▶ [Exercise]
Copy the listing, beginning at the line that contains "You are a computer-use agent. The" and stopping after the listing's final line. Leave the pictures out of your copy.

Records supplied start

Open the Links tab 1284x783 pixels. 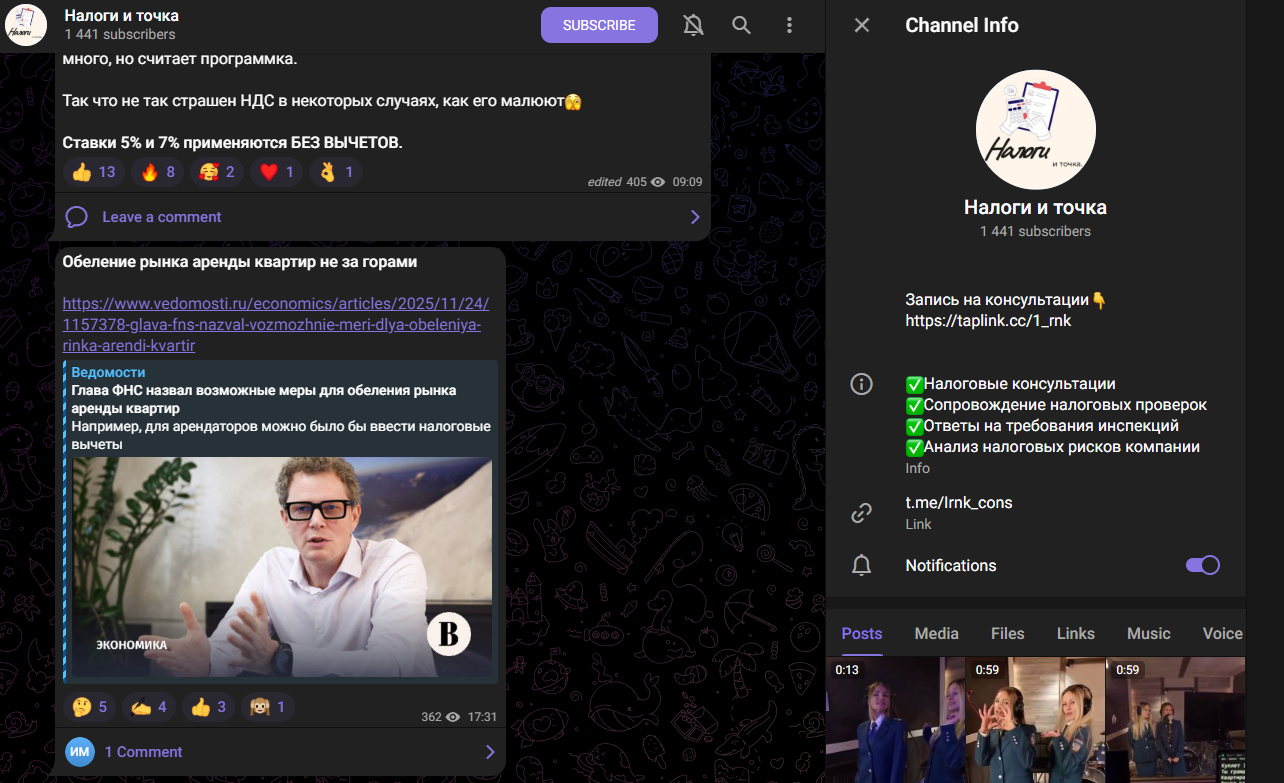(x=1075, y=633)
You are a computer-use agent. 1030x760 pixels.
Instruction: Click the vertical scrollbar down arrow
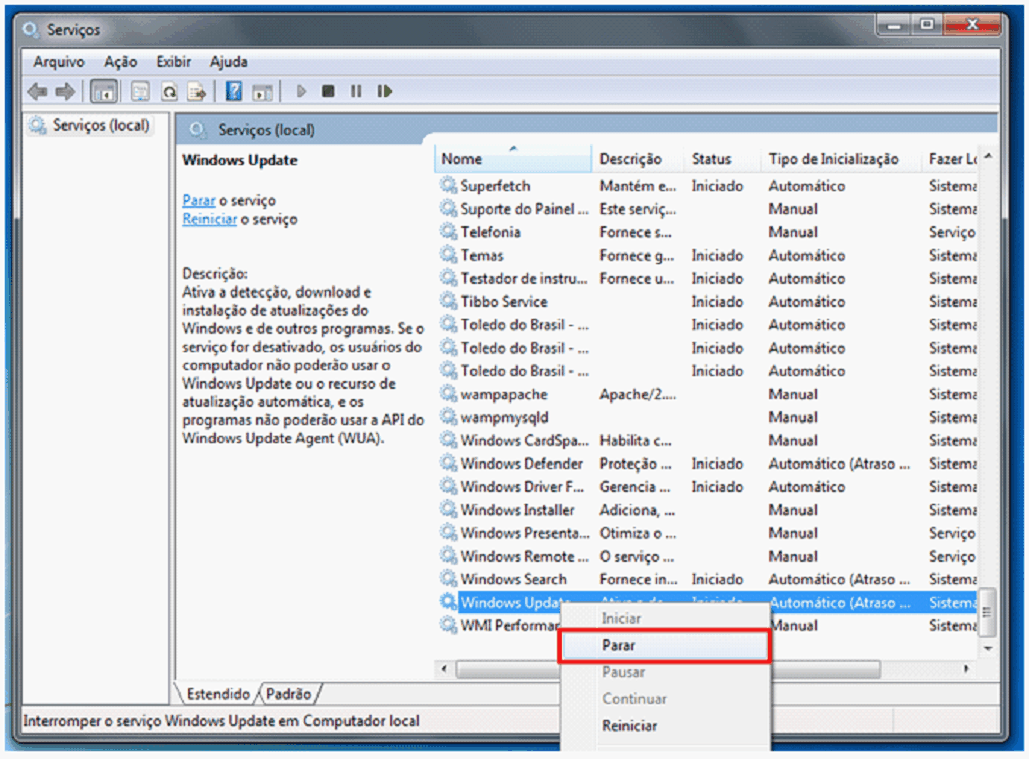[988, 648]
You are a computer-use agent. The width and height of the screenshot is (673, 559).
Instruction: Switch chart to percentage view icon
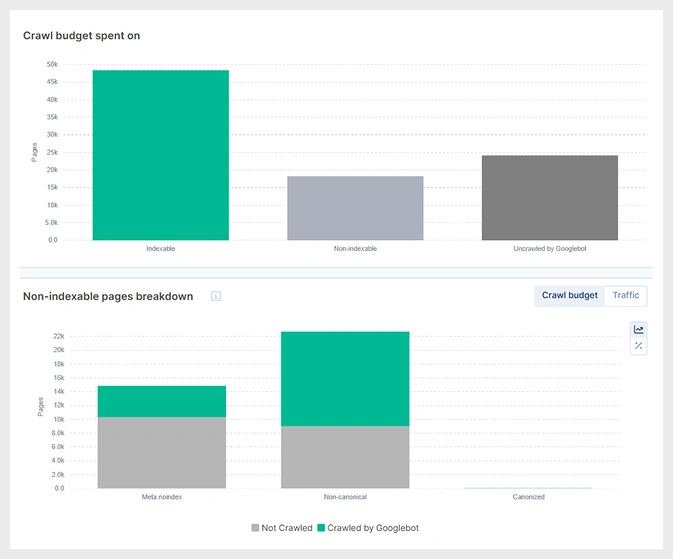[x=639, y=346]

Records supplied end

▶ [Task solution]
You are a computer-use agent. The width and height of the screenshot is (673, 559).
Instruction: Switch chart to percentage view icon
[x=639, y=346]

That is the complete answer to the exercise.